_ТЕКСТ ДЛЯ ЧТЕНИЯ_.
Все перечисленные выше идентификационные признаки выполняют роль своего рода «матрицы» научной рациональности, истинная природа которой, согласно Герцену, определяется, а стало быть, и может быть понята в контексте анализа имманентного классической науке абсолютного противопоставления субъекта и объекта познания. Ведь сама научная рациональность конституируется отношением естествоиспытателей к своему предмету: «Им бы хотелось относиться к своему предмету совершенно эмпирически, страдательно, наблюдая его; само собой разумеется, что для мыслящего существа это так же невозможно, как организму принимать пищу, не претворяя ее. Их мнимый эмпиризм все же приводит к мышлению, но к мышлению, в котором метода произвольна и лична» [5, с. 96]. Именно из этого вытекает ориентация науки на изучение вещей самих по себе; на антипсихологизм, элиминирующий из познавательного процесса все принадлежащее субъекту (эмоции, интересы, волевые импульсы и др.); деонтологизацию объекта и придание метафизическим сущностям, интеллектуальным фикциям статуса подлинности существования. Другими словами, абсолютное противопоставление субъекта и объекта не оставляет иного выбора: либо произвол фантазии чувственного восприятия, либо логико-математический конструктивизм. Оба случая чреваты следствиями крайнего субъективизма - от эмпиризма в форме психологизма до различных версий трансцендентализма (Декарт, Кант, Гуссерль).

Не без влияния немецкой философской классики, прежде всего - Гегеля, Герцен усматривает возможность выхода из тупиков эмпиризма и трансцендентализма на путях проблематизации и радикального переосмысления сложившихся к середине XIX в. представлений о предмете естественнонаучного познания. В естествознании этого времени и философии науки первого позитивизма (Гершель, Уэвелл, Дж.Ст. Милль) высказывалось мнение о том, что предмет тождествен объекту исследования, в связи с чем само понятие предмета использовалось в значении существования внеположенной сознанию, вполне самостоятельной сущности (т.е. существующего в соответствии с аристотелевскими требованиями мыслимости и пространственной локализации вполне самостоятельного объекта или его части).

_ПИСЬМЕННЫЕ ЗАДАНИЯ_.
[A] Ответьте на вопросы по тексту о научной рациональности:
(i) С чем в приведенной цитате сравнивается невозможность для мыслящего существа относиться к предмету совершенно эмпирически?
(ii) Какие имена приведены в скобках как примеры версий трансцендентализма?
(iii) Кого текст называет представителями философии науки первого позитивизма?
[B] Подхватите текст о научной рациональности и напишите продолжение, начиная сразу после его последнего предложения.

_ИСХОДНЫЕ ДАННЫЕ_.
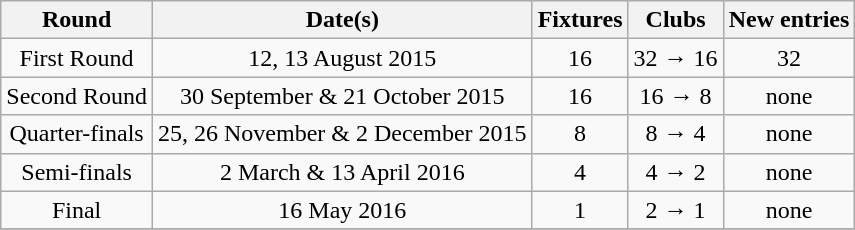
Round (77, 20)
4 → 2 (676, 172)
Clubs (676, 20)
8 (580, 134)
Final (77, 210)
1 (580, 210)
25, 26 November & 2 December 2015 (342, 134)
8 → 4 (676, 134)
16 May 2016 (342, 210)
Second Round (77, 96)
16 → 8 (676, 96)
First Round (77, 58)
12, 13 August 2015 (342, 58)
32 (789, 58)
4 (580, 172)
Quarter-finals (77, 134)
New entries (789, 20)
2 → 1 (676, 210)
Semi-finals (77, 172)
Date(s) (342, 20)
Fixtures (580, 20)
2 March & 13 April 2016 (342, 172)
32 → 16 (676, 58)
30 September & 21 October 2015 (342, 96)
Find where the given text appears and provide that cell's center as (X, Y) coordinate. 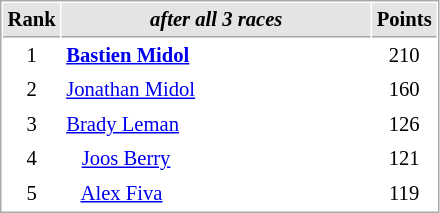
Points (404, 20)
160 (404, 90)
210 (404, 56)
3 (32, 124)
Bastien Midol (216, 56)
126 (404, 124)
4 (32, 158)
after all 3 races (216, 20)
1 (32, 56)
Brady Leman (216, 124)
Joos Berry (216, 158)
119 (404, 194)
Jonathan Midol (216, 90)
2 (32, 90)
Alex Fiva (216, 194)
5 (32, 194)
Rank (32, 20)
121 (404, 158)
From the cell containing the given text, extract its center point as (x, y) coordinate. 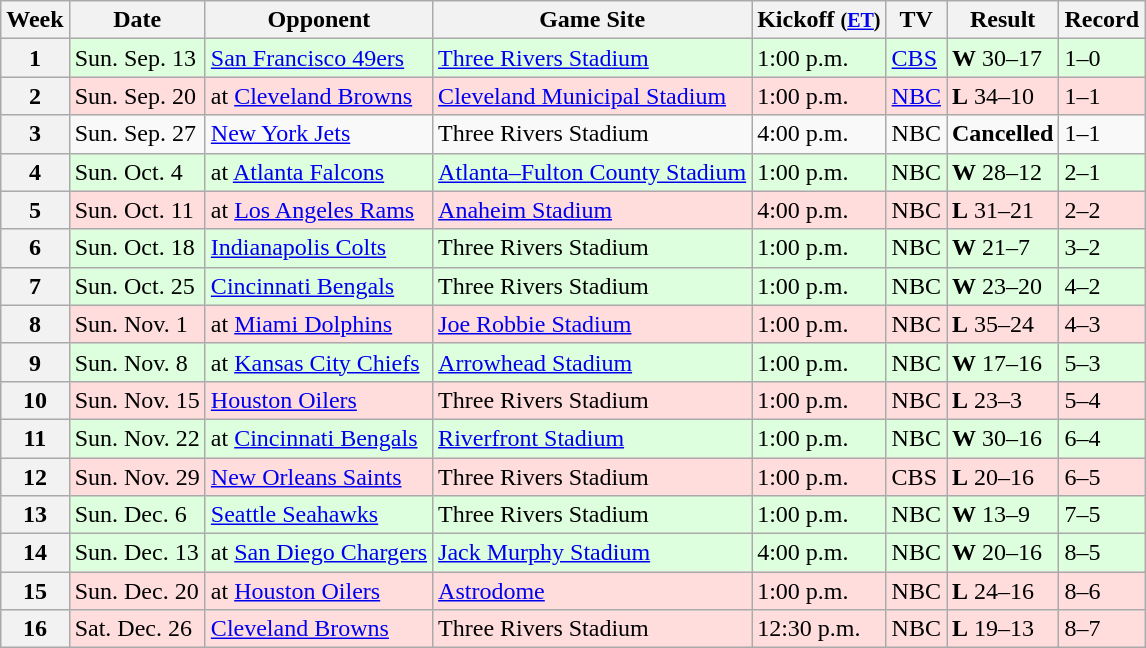
Kickoff (ET) (819, 20)
Sun. Sep. 27 (137, 134)
Atlanta–Fulton County Stadium (592, 172)
L 20–16 (1002, 477)
New Orleans Saints (318, 477)
Cleveland Municipal Stadium (592, 96)
8–6 (1102, 591)
14 (35, 553)
5–3 (1102, 362)
12 (35, 477)
Arrowhead Stadium (592, 362)
Sun. Oct. 18 (137, 248)
8–7 (1102, 629)
12:30 p.m. (819, 629)
5–4 (1102, 400)
Jack Murphy Stadium (592, 553)
13 (35, 515)
Record (1102, 20)
Sun. Nov. 1 (137, 324)
Houston Oilers (318, 400)
9 (35, 362)
W 28–12 (1002, 172)
at San Diego Chargers (318, 553)
at Cincinnati Bengals (318, 438)
Astrodome (592, 591)
Sun. Dec. 13 (137, 553)
Joe Robbie Stadium (592, 324)
2–2 (1102, 210)
Sun. Oct. 11 (137, 210)
6–4 (1102, 438)
6–5 (1102, 477)
L 34–10 (1002, 96)
Sun. Nov. 8 (137, 362)
L 24–16 (1002, 591)
W 30–16 (1002, 438)
15 (35, 591)
W 21–7 (1002, 248)
W 30–17 (1002, 58)
W 20–16 (1002, 553)
Date (137, 20)
16 (35, 629)
L 19–13 (1002, 629)
8–5 (1102, 553)
Week (35, 20)
W 17–16 (1002, 362)
San Francisco 49ers (318, 58)
5 (35, 210)
W 13–9 (1002, 515)
at Miami Dolphins (318, 324)
at Kansas City Chiefs (318, 362)
Sun. Sep. 13 (137, 58)
4–2 (1102, 286)
1 (35, 58)
4 (35, 172)
Sun. Nov. 22 (137, 438)
Cleveland Browns (318, 629)
Cancelled (1002, 134)
at Cleveland Browns (318, 96)
Sun. Sep. 20 (137, 96)
Anaheim Stadium (592, 210)
3–2 (1102, 248)
Sun. Oct. 25 (137, 286)
Indianapolis Colts (318, 248)
Result (1002, 20)
Opponent (318, 20)
3 (35, 134)
8 (35, 324)
TV (916, 20)
Sun. Dec. 20 (137, 591)
Riverfront Stadium (592, 438)
W 23–20 (1002, 286)
Game Site (592, 20)
2–1 (1102, 172)
Sun. Dec. 6 (137, 515)
at Los Angeles Rams (318, 210)
L 23–3 (1002, 400)
7–5 (1102, 515)
2 (35, 96)
at Atlanta Falcons (318, 172)
L 31–21 (1002, 210)
4–3 (1102, 324)
10 (35, 400)
1–0 (1102, 58)
Sun. Nov. 15 (137, 400)
7 (35, 286)
L 35–24 (1002, 324)
at Houston Oilers (318, 591)
11 (35, 438)
Seattle Seahawks (318, 515)
New York Jets (318, 134)
Sun. Nov. 29 (137, 477)
6 (35, 248)
Cincinnati Bengals (318, 286)
Sun. Oct. 4 (137, 172)
Sat. Dec. 26 (137, 629)
Capture the cell that displays the provided text and extract its [X, Y] central coordinate. 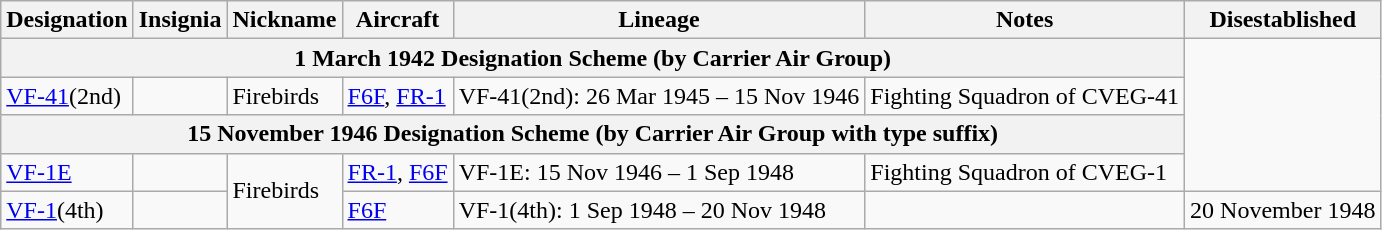
20 November 1948 [1283, 210]
VF-1(4th) [67, 210]
1 March 1942 Designation Scheme (by Carrier Air Group) [593, 58]
Designation [67, 20]
F6F [398, 210]
Notes [1025, 20]
Fighting Squadron of CVEG-41 [1025, 96]
VF-1E: 15 Nov 1946 – 1 Sep 1948 [659, 172]
VF-1E [67, 172]
Fighting Squadron of CVEG-1 [1025, 172]
Lineage [659, 20]
Nickname [284, 20]
F6F, FR-1 [398, 96]
VF-41(2nd) [67, 96]
Insignia [180, 20]
15 November 1946 Designation Scheme (by Carrier Air Group with type suffix) [593, 134]
FR-1, F6F [398, 172]
Aircraft [398, 20]
Disestablished [1283, 20]
VF-41(2nd): 26 Mar 1945 – 15 Nov 1946 [659, 96]
VF-1(4th): 1 Sep 1948 – 20 Nov 1948 [659, 210]
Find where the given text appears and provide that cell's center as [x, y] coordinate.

_ОТВЕТЫ К УПРАЖНЕНИЯМ_.
[A]
(i) С тем, что организм не может принимать пищу, не претворяя ее.
(ii) Декарт, Кант, Гуссерль.
(iii) Гершеля, Уэвелла и Дж.Ст. Милля.

[B]
Предметы, отождествленные с объектами онтологии языка науки, рассматриваются как непосредственное выражение реалий бытия мира («науки о природе») и бытия человека («науки о культуре»). В силу этого считаются эпистемологически оправданными, экологически осмысленными, а значит, подлежащими реализации любые научно-технические или социогуманитарные проекты, если они согласуются с принятыми нормами логико-математической корректности и эмпирической обоснованности.

Свойственная классической науке традиция эпистемологической неразличимости предмета и объекта познания отнюдь не утрачена и остается главной причиной конфликтогенных изменений духовного опыта, социальных и материально-производственных практик начала текущего столетия. Тем не менее вплоть до сегодняшнего дня в специальной научной и философской литературе в подавляющем большинстве случаев различение предмета и объекта происходит почти исключительно на основе их противопоставления как части (предмет) целому (объект). Таким образом, истолкованная оппозиция предмета и объекта исключает саму возможность учета существенного - тех наиболее теоретико-познавательных различий между ними, на которых акцентирует внимание А.И. Герцен.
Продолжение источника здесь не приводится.